[Problem requirements]: Every record, from first to last, should be written out again exactly.
** Opening Supplied entries block **
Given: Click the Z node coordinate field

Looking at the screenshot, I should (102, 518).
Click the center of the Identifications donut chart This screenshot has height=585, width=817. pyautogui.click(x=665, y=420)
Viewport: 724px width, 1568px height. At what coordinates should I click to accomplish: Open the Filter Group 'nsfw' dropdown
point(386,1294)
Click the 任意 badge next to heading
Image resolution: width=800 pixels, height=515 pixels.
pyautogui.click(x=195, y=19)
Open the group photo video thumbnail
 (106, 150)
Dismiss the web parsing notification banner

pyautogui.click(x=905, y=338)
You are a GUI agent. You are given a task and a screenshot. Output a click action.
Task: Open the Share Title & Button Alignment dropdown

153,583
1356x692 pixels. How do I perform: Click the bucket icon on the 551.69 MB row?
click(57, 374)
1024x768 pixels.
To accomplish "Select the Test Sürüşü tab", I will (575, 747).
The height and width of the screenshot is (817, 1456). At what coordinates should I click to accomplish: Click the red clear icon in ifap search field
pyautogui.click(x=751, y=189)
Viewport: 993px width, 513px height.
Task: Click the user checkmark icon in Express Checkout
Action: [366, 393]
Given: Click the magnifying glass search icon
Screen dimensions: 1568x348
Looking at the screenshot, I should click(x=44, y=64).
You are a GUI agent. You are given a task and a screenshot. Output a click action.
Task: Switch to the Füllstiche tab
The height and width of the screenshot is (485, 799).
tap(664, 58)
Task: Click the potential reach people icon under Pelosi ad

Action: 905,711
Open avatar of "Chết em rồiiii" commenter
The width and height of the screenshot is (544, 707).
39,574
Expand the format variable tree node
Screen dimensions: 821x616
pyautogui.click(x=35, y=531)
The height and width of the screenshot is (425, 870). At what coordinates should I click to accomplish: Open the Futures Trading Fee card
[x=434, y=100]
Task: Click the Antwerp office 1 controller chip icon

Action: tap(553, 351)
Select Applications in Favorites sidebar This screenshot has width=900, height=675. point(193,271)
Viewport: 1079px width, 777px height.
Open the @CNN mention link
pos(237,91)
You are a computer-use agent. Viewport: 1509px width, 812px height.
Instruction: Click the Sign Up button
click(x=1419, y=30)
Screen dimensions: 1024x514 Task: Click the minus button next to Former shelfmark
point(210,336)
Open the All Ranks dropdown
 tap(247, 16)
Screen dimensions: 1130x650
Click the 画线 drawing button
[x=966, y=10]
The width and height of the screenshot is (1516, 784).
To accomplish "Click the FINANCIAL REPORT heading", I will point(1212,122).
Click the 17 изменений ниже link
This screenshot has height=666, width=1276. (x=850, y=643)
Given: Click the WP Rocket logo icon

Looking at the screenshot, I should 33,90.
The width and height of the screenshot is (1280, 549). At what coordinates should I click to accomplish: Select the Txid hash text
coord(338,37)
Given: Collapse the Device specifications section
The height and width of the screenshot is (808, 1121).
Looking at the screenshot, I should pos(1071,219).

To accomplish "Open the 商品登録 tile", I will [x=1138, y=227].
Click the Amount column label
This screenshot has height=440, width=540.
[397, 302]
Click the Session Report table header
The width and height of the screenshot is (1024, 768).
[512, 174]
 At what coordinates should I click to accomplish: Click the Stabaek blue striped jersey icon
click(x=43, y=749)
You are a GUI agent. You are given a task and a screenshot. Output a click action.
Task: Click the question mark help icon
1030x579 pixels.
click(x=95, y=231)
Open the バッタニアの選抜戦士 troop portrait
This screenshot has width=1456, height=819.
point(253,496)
** Closing Supplied entries block **
[Response area]:
Given: Click the Z node coordinate field

Looking at the screenshot, I should (102, 518).
Click the center of the Identifications donut chart This screenshot has height=585, width=817. pyautogui.click(x=665, y=420)
Viewport: 724px width, 1568px height. At what coordinates should I click to accomplish: Open the Filter Group 'nsfw' dropdown
point(386,1294)
Click the 任意 badge next to heading
Image resolution: width=800 pixels, height=515 pixels.
pyautogui.click(x=195, y=19)
Open the group photo video thumbnail
 (106, 150)
Dismiss the web parsing notification banner

pyautogui.click(x=905, y=338)
You are a GUI agent. You are given a task and a screenshot. Output a click action.
Task: Open the Share Title & Button Alignment dropdown

153,583
1356x692 pixels. How do I perform: Click the bucket icon on the 551.69 MB row?
click(57, 374)
1024x768 pixels.
To accomplish "Select the Test Sürüşü tab", I will (575, 747).
The height and width of the screenshot is (817, 1456). At what coordinates should I click to accomplish: Click the red clear icon in ifap search field
pyautogui.click(x=751, y=189)
Viewport: 993px width, 513px height.
Task: Click the user checkmark icon in Express Checkout
Action: [366, 393]
Given: Click the magnifying glass search icon
Screen dimensions: 1568x348
Looking at the screenshot, I should click(x=44, y=64).
You are a GUI agent. You are given a task and a screenshot. Output a click action.
Task: Switch to the Füllstiche tab
The height and width of the screenshot is (485, 799).
tap(664, 58)
Task: Click the potential reach people icon under Pelosi ad

Action: 905,711
Open avatar of "Chết em rồiiii" commenter
The width and height of the screenshot is (544, 707).
39,574
Expand the format variable tree node
Screen dimensions: 821x616
pyautogui.click(x=35, y=531)
The height and width of the screenshot is (425, 870). At what coordinates should I click to accomplish: Open the Futures Trading Fee card
[x=434, y=100]
Task: Click the Antwerp office 1 controller chip icon

Action: tap(553, 351)
Select Applications in Favorites sidebar This screenshot has width=900, height=675. point(193,271)
Viewport: 1079px width, 777px height.
Open the @CNN mention link
pos(237,91)
You are a computer-use agent. Viewport: 1509px width, 812px height.
Instruction: Click the Sign Up button
click(x=1419, y=30)
Screen dimensions: 1024x514 Task: Click the minus button next to Former shelfmark
point(210,336)
Open the All Ranks dropdown
 tap(247, 16)
Screen dimensions: 1130x650
Click the 画线 drawing button
[x=966, y=10]
The width and height of the screenshot is (1516, 784).
To accomplish "Click the FINANCIAL REPORT heading", I will point(1212,122).
Click the 17 изменений ниже link
This screenshot has height=666, width=1276. (x=850, y=643)
Given: Click the WP Rocket logo icon

Looking at the screenshot, I should 33,90.
The width and height of the screenshot is (1280, 549). At what coordinates should I click to accomplish: Select the Txid hash text
coord(338,37)
Given: Collapse the Device specifications section
The height and width of the screenshot is (808, 1121).
Looking at the screenshot, I should pos(1071,219).

To accomplish "Open the 商品登録 tile", I will [x=1138, y=227].
Click the Amount column label
This screenshot has height=440, width=540.
[397, 302]
Click the Session Report table header
The width and height of the screenshot is (1024, 768).
[512, 174]
 At what coordinates should I click to accomplish: Click the Stabaek blue striped jersey icon
click(x=43, y=749)
You are a GUI agent. You are given a task and a screenshot. Output a click action.
Task: Click the question mark help icon
1030x579 pixels.
click(x=95, y=231)
Open the バッタニアの選抜戦士 troop portrait
This screenshot has width=1456, height=819.
point(253,496)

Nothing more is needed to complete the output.